# Lake Osceola was jumping



## snookermanjeff (Jun 2, 2009)

pictures would be nice


----------



## Big_Fish (Dec 10, 2006)

nothing picture wothy in my book :-?







[/img]but here's one if it will make you happy!


----------



## snookermanjeff (Jun 2, 2009)

sweet bass look's like you hab a blast


----------



## Big_Fish (Dec 10, 2006)

look at the date on the pic! :-X


----------



## fishinforfun (Jul 14, 2007)

Is lake osceola your fishing at one of the winter park chain lakes?


----------



## Big_Fish (Dec 10, 2006)

> Is lake osceola your fishing at one of the winter park chain lakes?


Yes


----------



## fishinforfun (Jul 14, 2007)

Cool, I go there all the time.
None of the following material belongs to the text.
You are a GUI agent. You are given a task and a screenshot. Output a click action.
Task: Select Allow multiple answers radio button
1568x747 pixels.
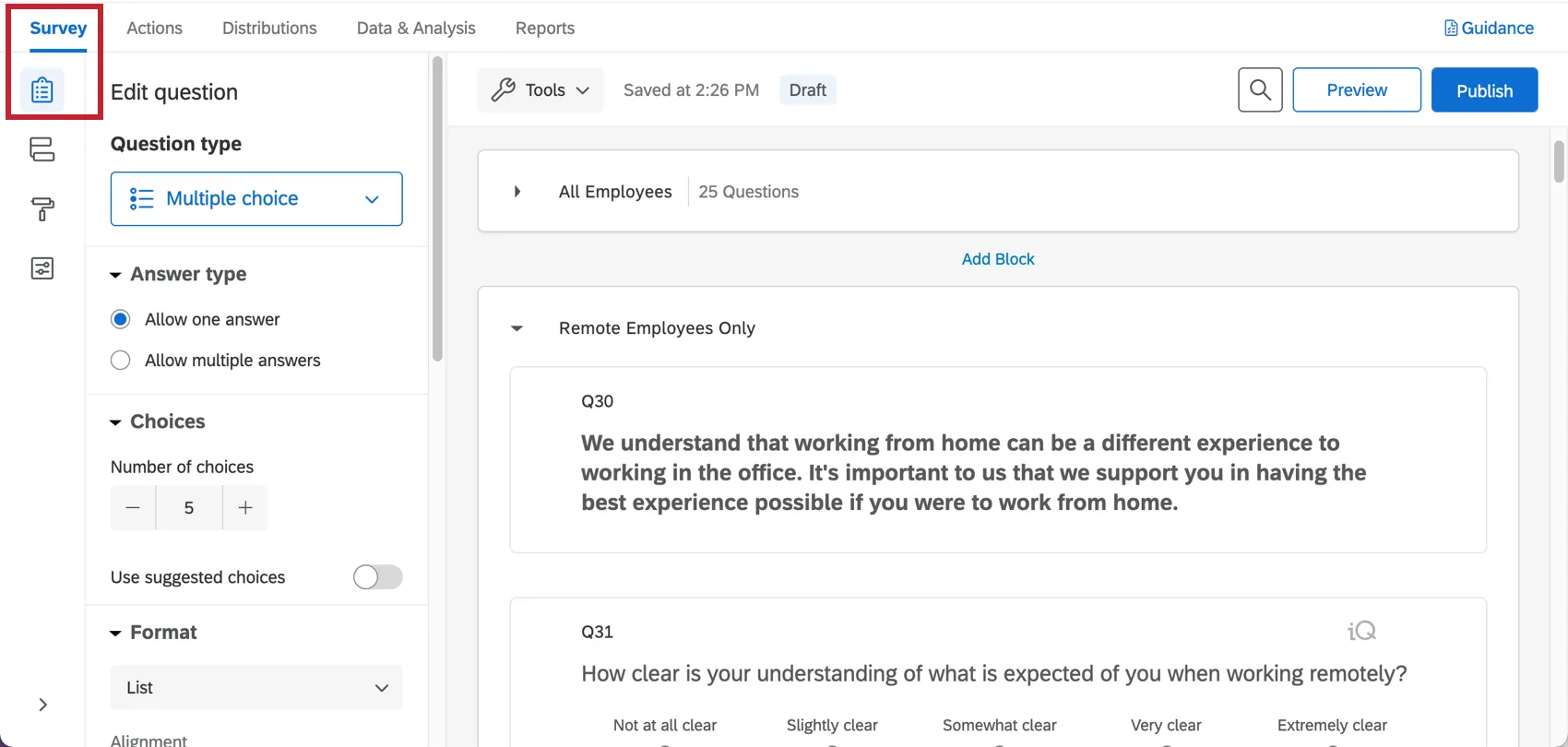click(x=121, y=361)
The bass in there school up like crazy in that lake. Some monsters out there too!


----------



## Flyline (Mar 3, 2008)

still catchin big bass in the river???   I havent been there for a long time


----------



## Big_Fish (Dec 10, 2006)

I have got a few in the river but have not been there much myself either


----------



## jeross (Jun 6, 2009)

I hit Lake Osceola and it's neighbors last night with a buddy of mine who had recently lost a friend to cancer (the friend had introduced him to fishing). We got lots of action from the start and landed six, the biggest around 4 pounds. We also missed a few in the same size range. He enjoyed himself, but didn't do too much talking. I knew he was thinking about his friend. He did call today and was still excited. Good stuff!

P.S. - no pics from me either... was too busy casting!


----------